_EXERCISE INSTRUCTIONS:_ What lines of the data include the string "dialog"? Copy them all.

_RECORDS FOR THE EXERCISE:_
※ ※ ※

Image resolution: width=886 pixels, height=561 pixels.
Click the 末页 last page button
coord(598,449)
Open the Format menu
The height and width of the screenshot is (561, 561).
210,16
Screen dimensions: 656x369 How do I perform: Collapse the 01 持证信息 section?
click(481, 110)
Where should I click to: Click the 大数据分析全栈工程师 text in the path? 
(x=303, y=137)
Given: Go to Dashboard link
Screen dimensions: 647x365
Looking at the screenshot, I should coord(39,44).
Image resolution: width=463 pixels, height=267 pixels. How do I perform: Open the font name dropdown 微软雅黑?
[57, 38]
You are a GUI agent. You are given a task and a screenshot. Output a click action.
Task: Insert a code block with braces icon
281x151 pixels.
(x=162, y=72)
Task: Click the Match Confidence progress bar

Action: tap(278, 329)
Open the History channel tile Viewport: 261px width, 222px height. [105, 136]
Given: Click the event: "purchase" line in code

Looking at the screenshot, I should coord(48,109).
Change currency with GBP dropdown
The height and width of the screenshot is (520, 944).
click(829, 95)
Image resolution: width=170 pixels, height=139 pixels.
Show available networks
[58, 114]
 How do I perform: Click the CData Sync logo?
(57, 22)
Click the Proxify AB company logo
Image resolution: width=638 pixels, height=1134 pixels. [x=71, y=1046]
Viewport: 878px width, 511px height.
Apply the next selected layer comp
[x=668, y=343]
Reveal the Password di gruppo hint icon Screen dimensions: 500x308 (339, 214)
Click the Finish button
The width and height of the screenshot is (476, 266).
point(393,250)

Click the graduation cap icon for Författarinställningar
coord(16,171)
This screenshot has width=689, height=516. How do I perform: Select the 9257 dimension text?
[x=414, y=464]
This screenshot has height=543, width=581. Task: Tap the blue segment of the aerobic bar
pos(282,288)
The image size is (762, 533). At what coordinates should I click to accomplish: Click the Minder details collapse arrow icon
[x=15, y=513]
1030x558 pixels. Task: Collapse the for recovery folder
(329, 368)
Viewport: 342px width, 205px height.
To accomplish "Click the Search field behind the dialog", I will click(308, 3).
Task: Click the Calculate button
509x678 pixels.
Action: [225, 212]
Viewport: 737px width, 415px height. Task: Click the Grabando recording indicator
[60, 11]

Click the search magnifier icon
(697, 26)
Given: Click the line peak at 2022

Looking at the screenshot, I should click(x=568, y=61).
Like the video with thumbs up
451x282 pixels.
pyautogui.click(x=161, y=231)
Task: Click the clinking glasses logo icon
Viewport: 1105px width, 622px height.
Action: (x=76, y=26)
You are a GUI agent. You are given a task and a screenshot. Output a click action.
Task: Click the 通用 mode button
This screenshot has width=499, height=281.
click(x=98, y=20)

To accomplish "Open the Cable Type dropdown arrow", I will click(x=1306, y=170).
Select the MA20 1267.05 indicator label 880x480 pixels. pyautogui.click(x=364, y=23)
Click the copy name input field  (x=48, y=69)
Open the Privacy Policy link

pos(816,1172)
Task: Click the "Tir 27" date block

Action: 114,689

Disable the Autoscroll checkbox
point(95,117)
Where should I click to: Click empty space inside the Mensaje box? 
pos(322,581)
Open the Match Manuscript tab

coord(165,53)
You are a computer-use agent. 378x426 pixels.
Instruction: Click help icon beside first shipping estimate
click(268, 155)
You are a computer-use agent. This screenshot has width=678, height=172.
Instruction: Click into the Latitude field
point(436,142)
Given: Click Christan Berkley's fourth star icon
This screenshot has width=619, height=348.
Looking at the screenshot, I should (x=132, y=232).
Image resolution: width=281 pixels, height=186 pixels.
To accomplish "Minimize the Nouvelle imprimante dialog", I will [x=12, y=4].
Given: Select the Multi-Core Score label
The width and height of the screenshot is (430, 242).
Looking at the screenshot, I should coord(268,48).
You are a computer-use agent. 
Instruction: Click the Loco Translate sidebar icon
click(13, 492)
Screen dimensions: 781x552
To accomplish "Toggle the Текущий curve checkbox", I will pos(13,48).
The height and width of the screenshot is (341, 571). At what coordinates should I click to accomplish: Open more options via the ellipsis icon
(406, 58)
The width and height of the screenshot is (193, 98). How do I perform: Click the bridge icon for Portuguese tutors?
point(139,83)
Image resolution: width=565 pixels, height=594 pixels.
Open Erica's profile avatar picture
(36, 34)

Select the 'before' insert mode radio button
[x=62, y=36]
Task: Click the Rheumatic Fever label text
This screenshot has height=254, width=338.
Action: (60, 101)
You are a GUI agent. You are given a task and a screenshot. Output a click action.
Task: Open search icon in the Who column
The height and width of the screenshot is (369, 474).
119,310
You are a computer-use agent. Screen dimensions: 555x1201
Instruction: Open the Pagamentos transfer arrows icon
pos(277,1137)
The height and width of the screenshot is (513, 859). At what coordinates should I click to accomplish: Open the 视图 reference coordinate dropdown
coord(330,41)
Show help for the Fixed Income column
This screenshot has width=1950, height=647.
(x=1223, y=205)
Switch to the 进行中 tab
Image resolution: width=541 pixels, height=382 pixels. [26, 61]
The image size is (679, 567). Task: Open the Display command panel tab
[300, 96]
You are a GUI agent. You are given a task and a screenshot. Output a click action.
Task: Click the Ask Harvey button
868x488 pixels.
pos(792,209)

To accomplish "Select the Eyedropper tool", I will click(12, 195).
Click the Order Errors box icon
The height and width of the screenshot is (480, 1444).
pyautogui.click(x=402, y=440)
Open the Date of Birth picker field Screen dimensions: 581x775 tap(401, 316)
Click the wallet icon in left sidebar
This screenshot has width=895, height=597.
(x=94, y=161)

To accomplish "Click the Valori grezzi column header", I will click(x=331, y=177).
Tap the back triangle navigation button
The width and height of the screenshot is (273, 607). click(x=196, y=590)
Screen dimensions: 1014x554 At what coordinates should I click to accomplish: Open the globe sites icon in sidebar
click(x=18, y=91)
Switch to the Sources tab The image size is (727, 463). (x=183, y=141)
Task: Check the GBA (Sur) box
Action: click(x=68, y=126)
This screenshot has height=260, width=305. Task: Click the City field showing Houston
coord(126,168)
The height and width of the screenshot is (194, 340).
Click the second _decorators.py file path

※ ※ ※

_RESULT BELOW:_
To accomplish "Click the Search field behind the dialog", I will click(308, 3).
To accomplish "Minimize the Nouvelle imprimante dialog", I will [x=12, y=4].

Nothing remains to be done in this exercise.